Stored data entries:
-=-=-

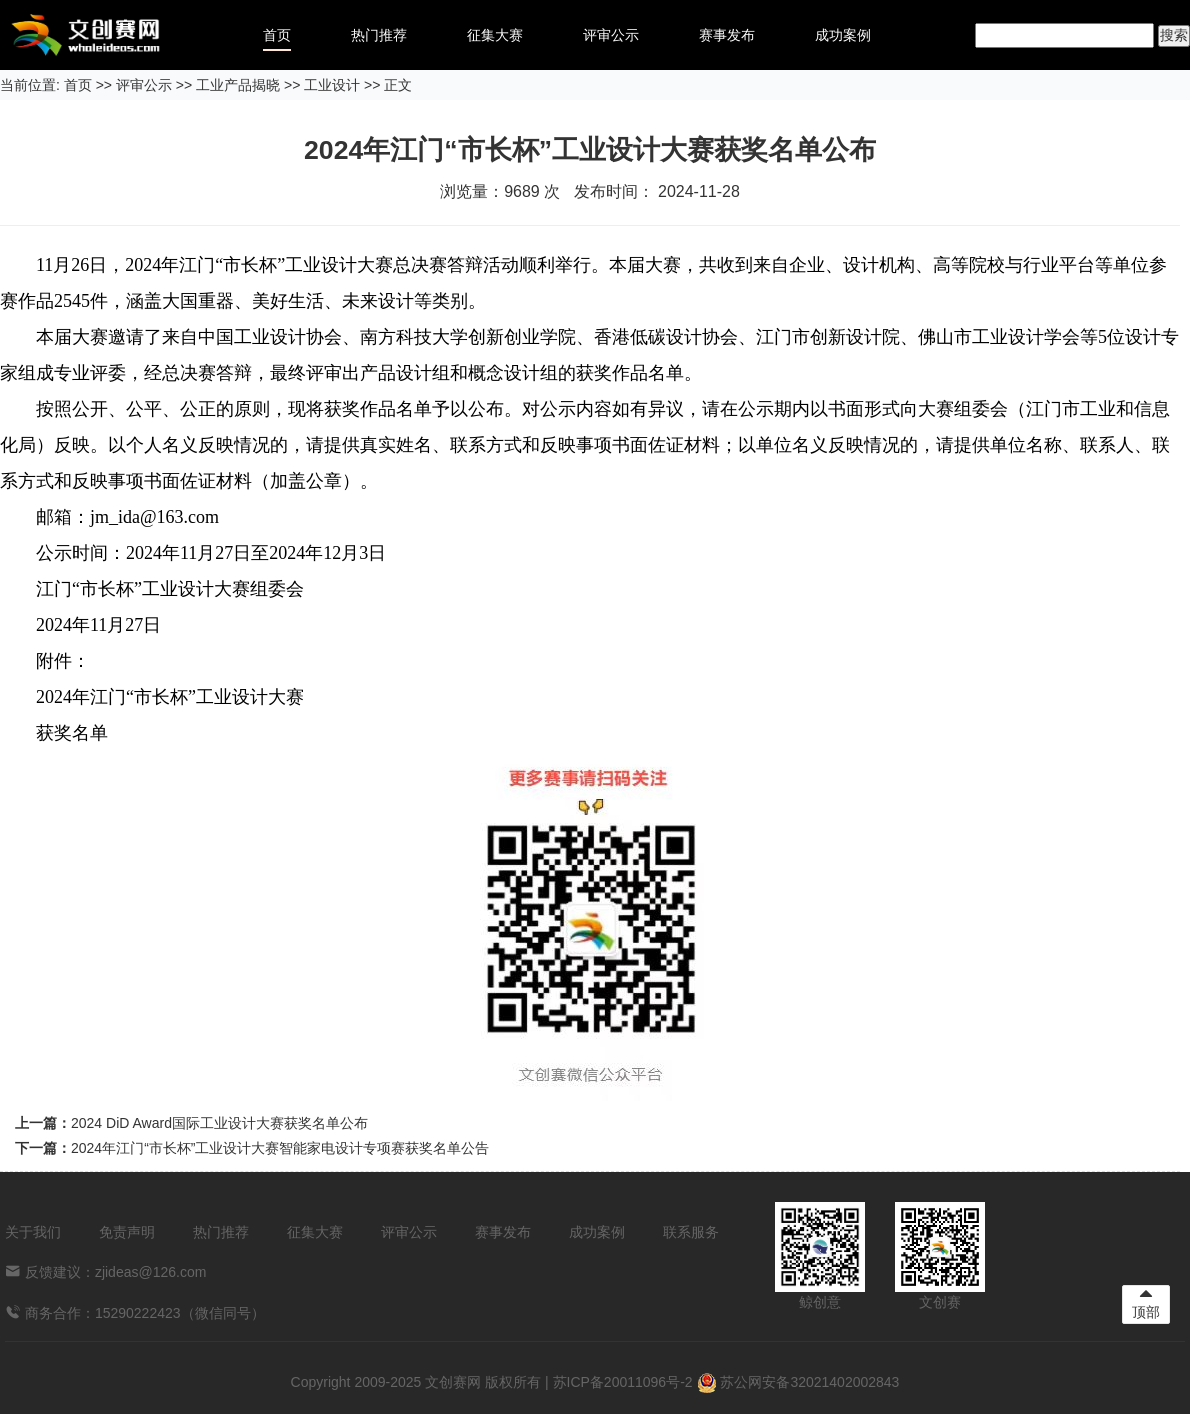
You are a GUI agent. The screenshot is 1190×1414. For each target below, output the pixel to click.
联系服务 (691, 1232)
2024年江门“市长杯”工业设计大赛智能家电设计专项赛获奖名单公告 (280, 1148)
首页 (277, 35)
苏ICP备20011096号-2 (623, 1382)
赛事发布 (727, 35)
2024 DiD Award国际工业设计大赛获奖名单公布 (219, 1123)
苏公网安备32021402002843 (798, 1382)
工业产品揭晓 (238, 85)
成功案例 (843, 35)
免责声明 (127, 1232)
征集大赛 (495, 35)
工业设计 (332, 85)
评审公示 (611, 35)
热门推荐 (379, 35)
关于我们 (33, 1232)
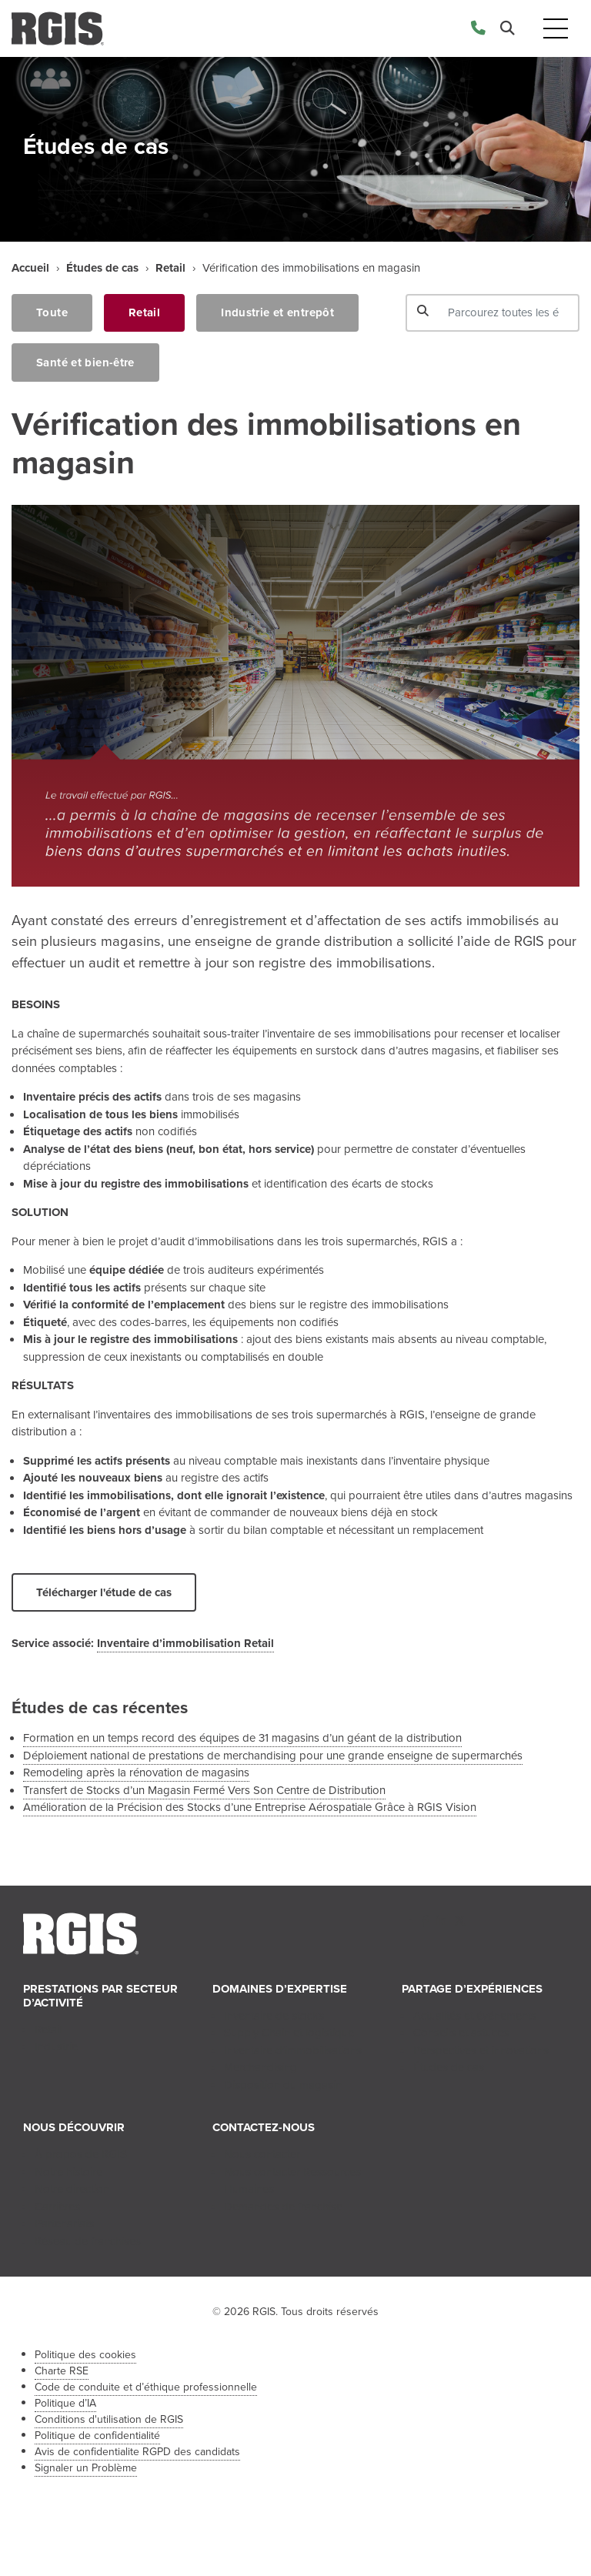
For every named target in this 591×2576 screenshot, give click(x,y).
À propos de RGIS (81, 2154)
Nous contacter (262, 2154)
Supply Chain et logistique (289, 2032)
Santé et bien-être (85, 362)
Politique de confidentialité (97, 2435)
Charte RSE (61, 2371)
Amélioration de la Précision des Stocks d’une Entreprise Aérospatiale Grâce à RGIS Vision (249, 1807)
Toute (52, 312)
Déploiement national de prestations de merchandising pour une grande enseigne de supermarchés (273, 1755)
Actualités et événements (474, 2015)
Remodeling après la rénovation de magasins (136, 1772)
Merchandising (260, 2067)
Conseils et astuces (461, 2032)
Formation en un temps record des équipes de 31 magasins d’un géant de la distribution (242, 1737)
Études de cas (102, 267)
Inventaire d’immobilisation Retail (185, 1643)
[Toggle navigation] (555, 29)
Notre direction (72, 2188)
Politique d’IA (65, 2403)
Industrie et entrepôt (277, 312)
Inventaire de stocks (274, 2015)
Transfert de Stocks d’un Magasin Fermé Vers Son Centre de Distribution (204, 1790)
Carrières (57, 2206)
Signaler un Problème (86, 2468)
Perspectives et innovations (481, 2050)
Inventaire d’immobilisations (293, 2050)
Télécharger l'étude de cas (104, 1592)
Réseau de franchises (88, 2241)
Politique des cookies (85, 2355)
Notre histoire (68, 2171)
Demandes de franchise (283, 2206)
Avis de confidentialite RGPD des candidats (137, 2452)
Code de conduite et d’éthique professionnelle (146, 2387)
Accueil (30, 267)
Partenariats (64, 2223)
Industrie (56, 2046)
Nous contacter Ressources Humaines (292, 2180)
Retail (170, 267)
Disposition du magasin (283, 2085)
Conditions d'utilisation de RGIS (109, 2419)
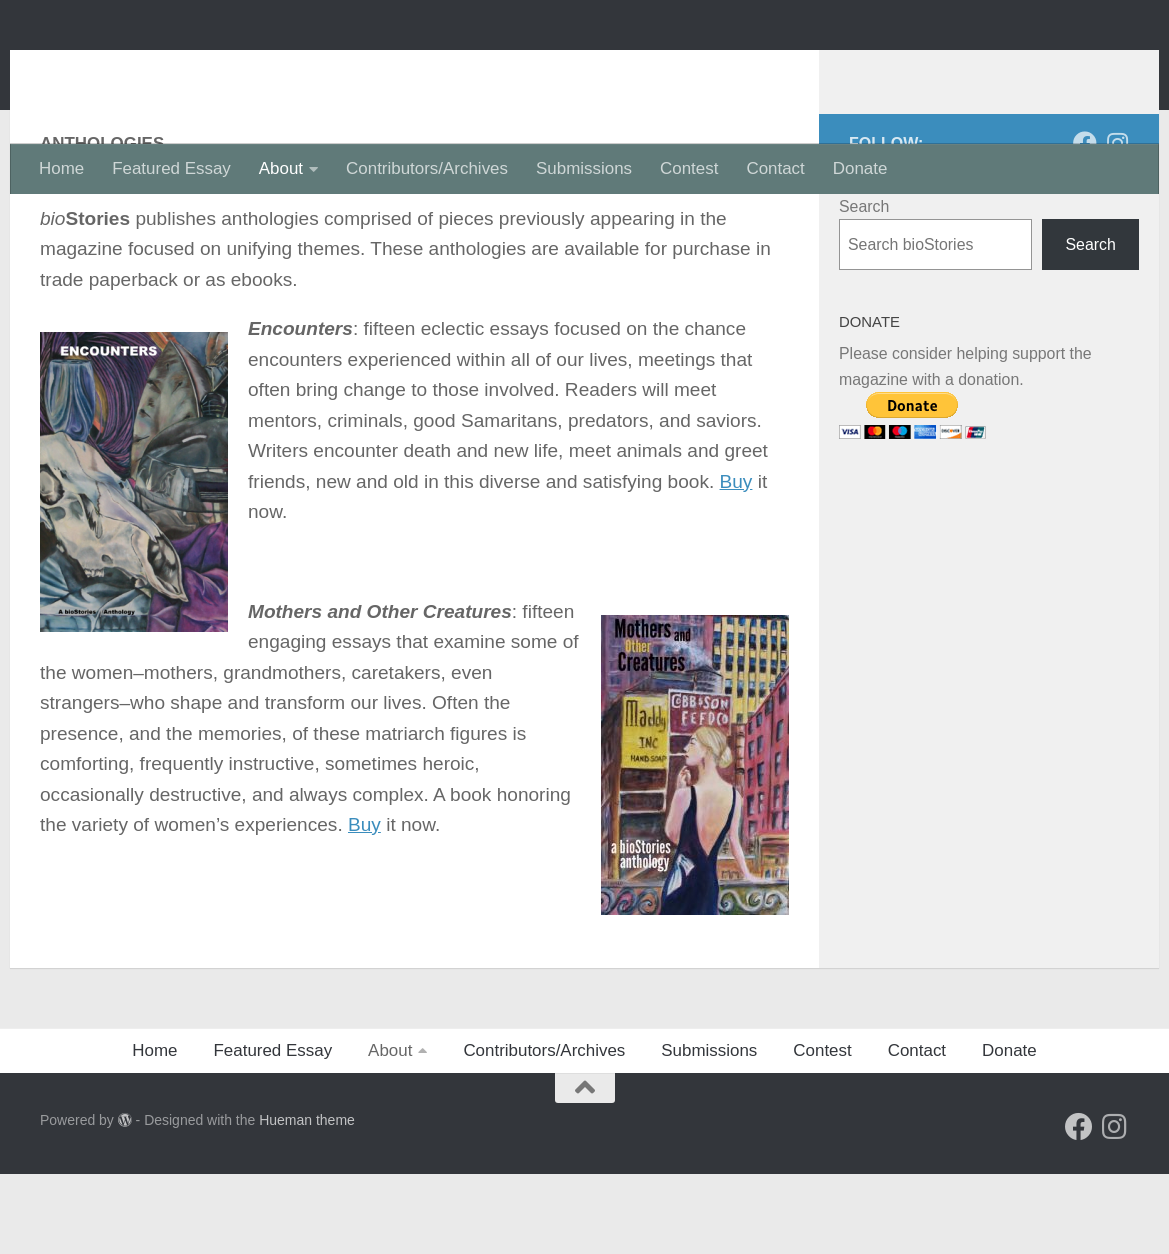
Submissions (584, 168)
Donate (860, 168)
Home (61, 168)
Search (864, 286)
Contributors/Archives (427, 168)
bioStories (146, 71)
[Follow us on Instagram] (1117, 223)
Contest (689, 168)
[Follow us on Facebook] (1085, 223)
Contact (775, 168)
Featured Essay (171, 168)
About (281, 168)
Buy (736, 561)
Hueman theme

-=-=-

Return each line from the items above that contains the string "Retail". The match is case-sensitive.

# ANSWER FOR THE TASK
Inventaire d’immobilisation Retail (185, 1643)
Retail (170, 267)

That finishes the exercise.